» DIRECTIONS
Of the lines listed below, return exactly those that run from the line containing "Open the folder icon with check and cross" through the line containing "Instruction: Open the", both included.

» DATA FOR THE TASK
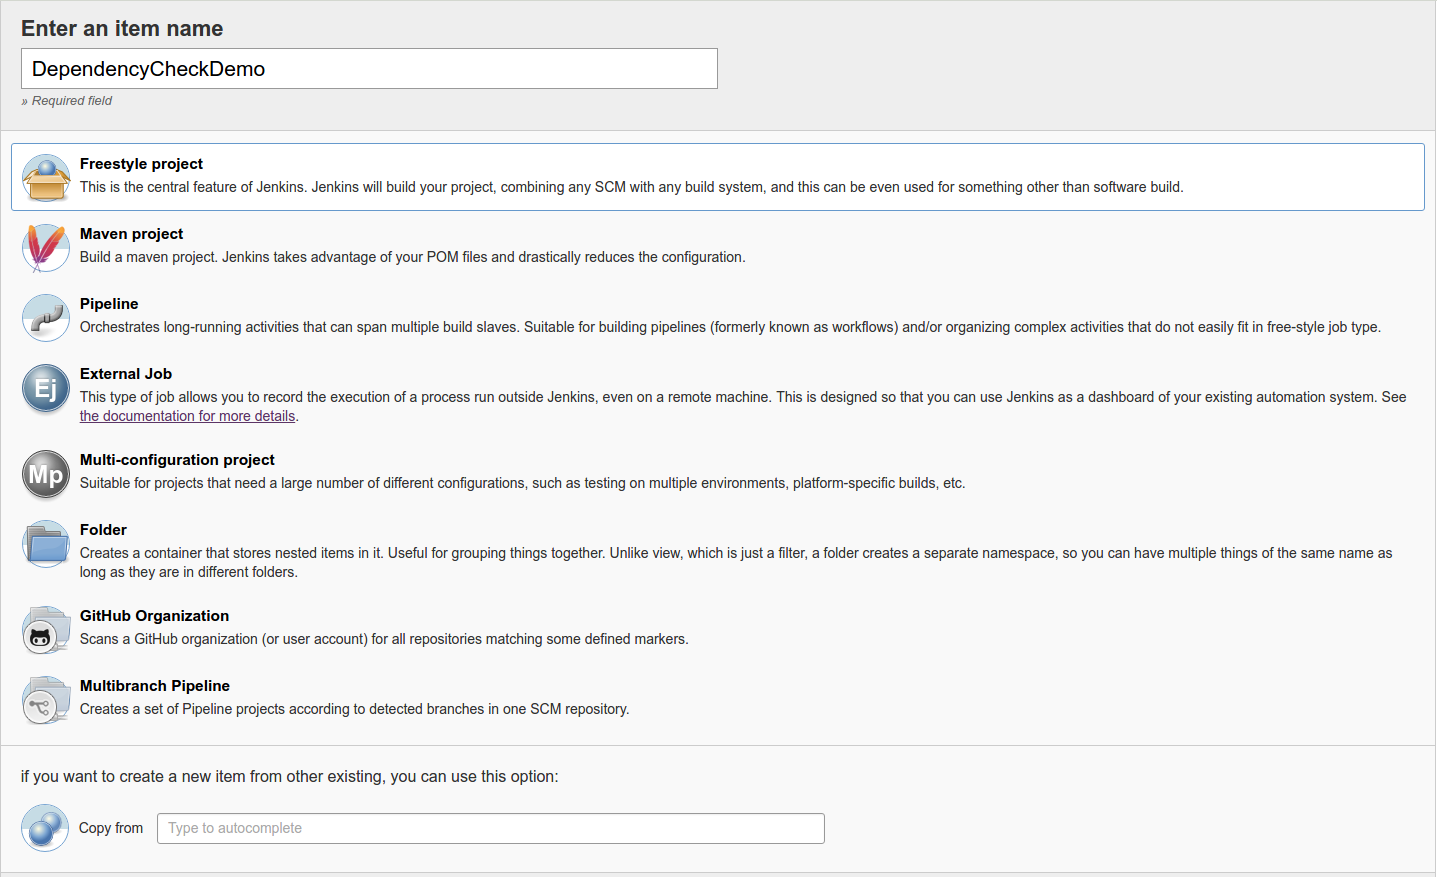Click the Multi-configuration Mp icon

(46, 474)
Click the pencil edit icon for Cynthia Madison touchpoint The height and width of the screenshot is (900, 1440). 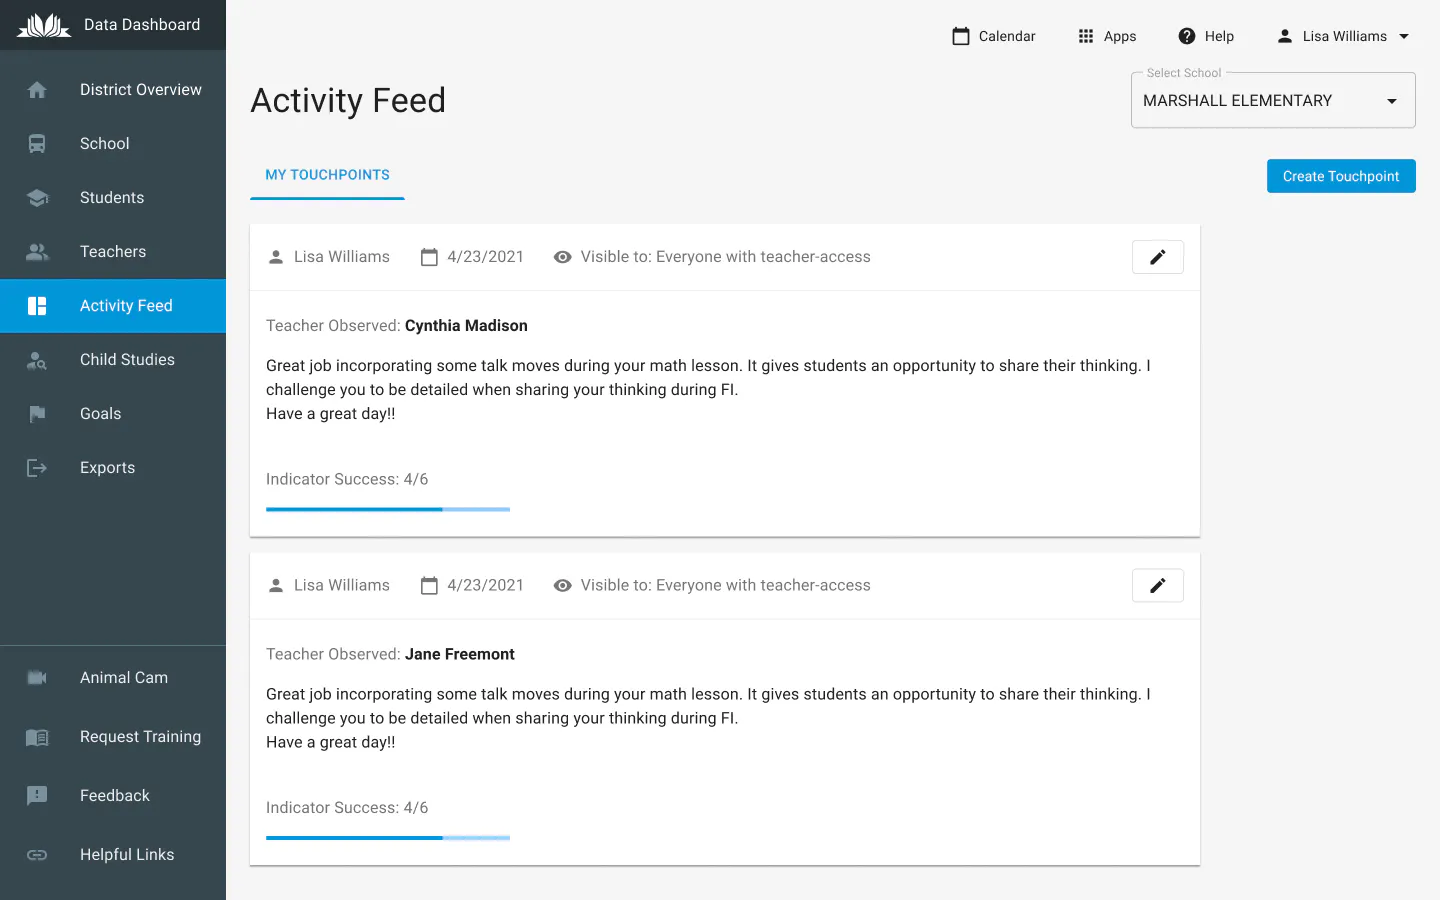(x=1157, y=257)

--

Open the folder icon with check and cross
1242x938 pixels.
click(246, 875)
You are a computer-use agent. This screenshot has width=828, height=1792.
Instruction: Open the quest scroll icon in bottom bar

* * *

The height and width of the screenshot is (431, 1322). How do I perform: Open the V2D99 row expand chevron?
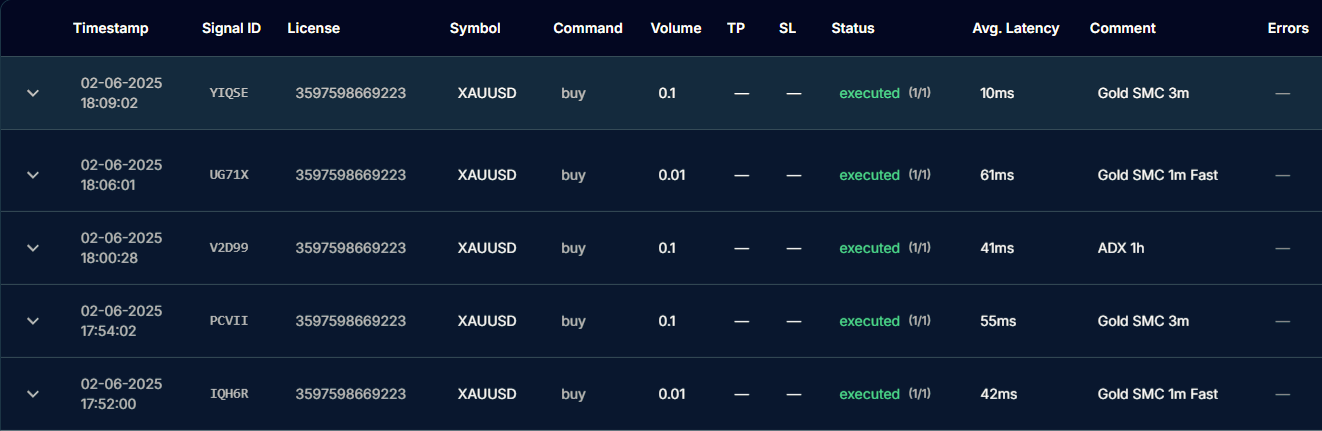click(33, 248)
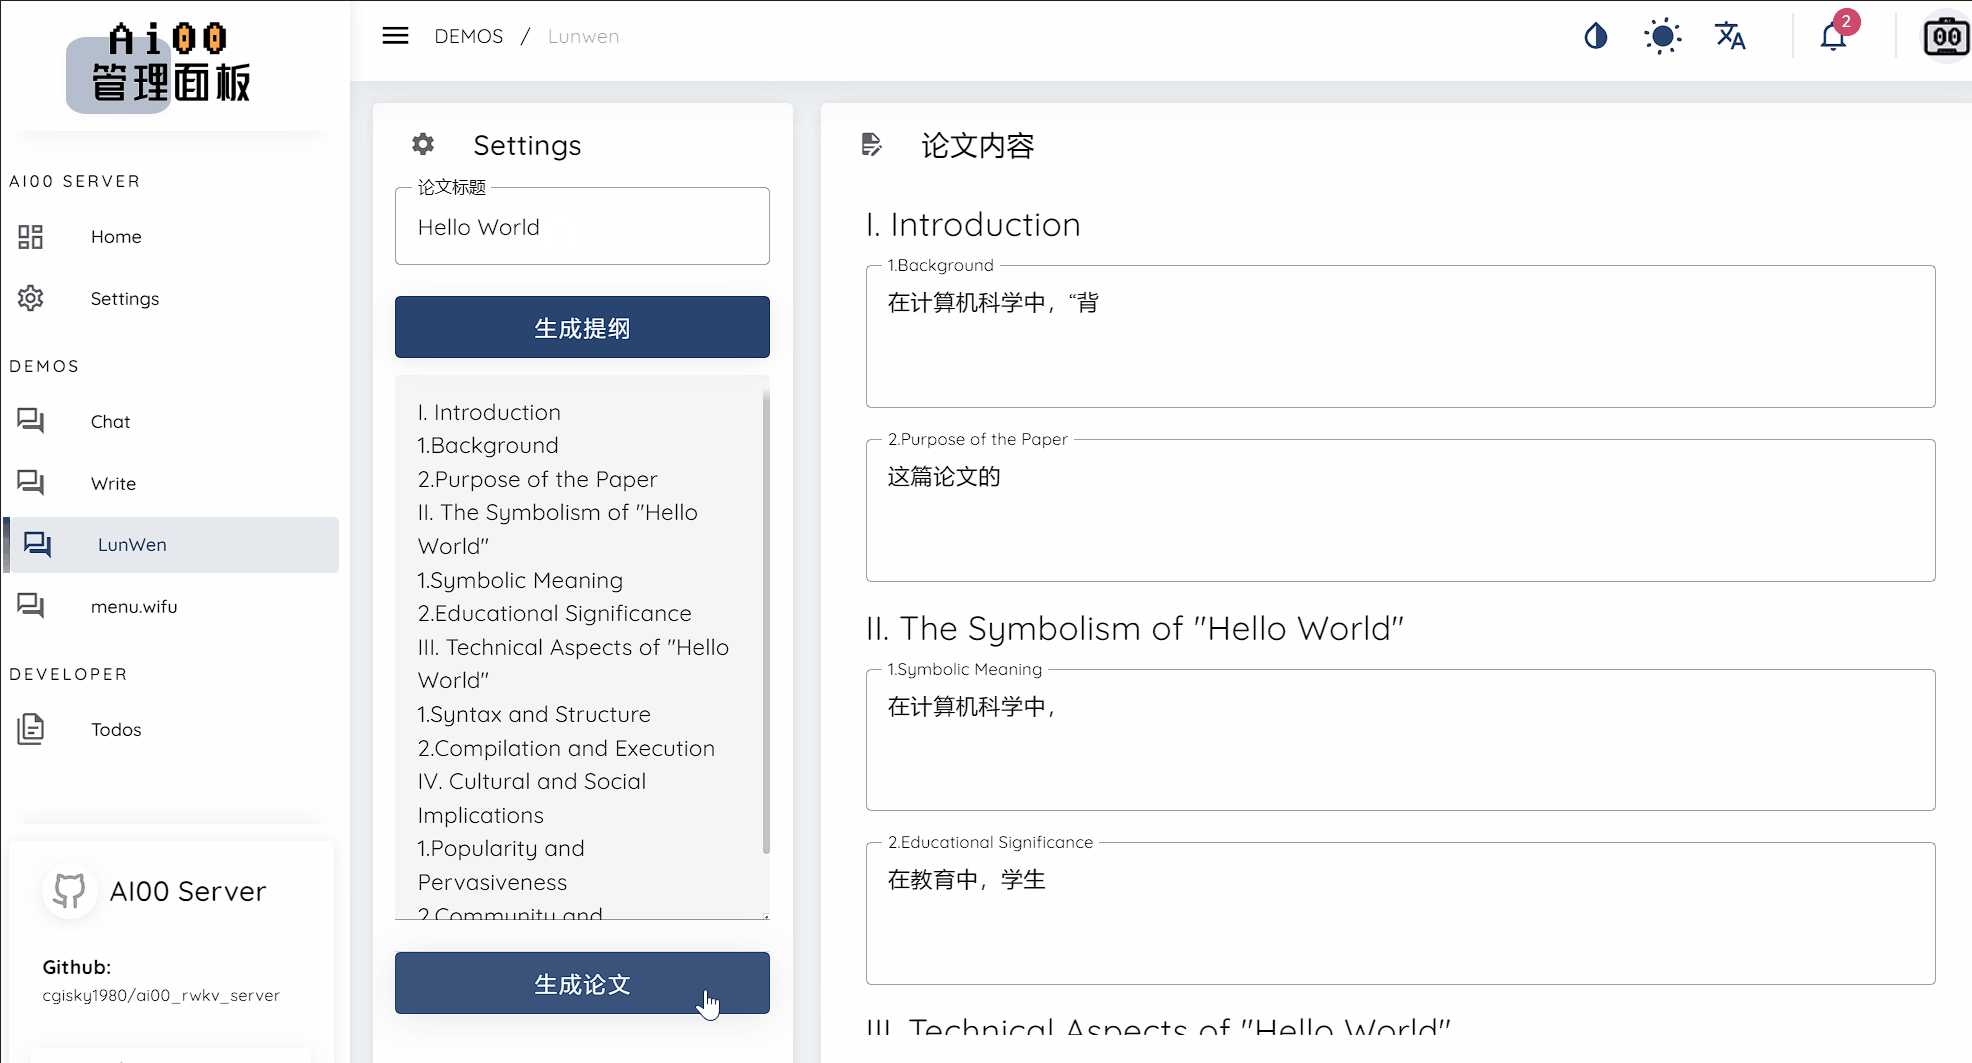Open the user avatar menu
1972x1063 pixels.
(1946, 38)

» TASK OUTPUT
Open the folder icon with check and cross
1242x938 pixels.
click(246, 875)
You are a computer-use agent. This screenshot has width=828, height=1792.
Instruction: Open the quest scroll icon in bottom bar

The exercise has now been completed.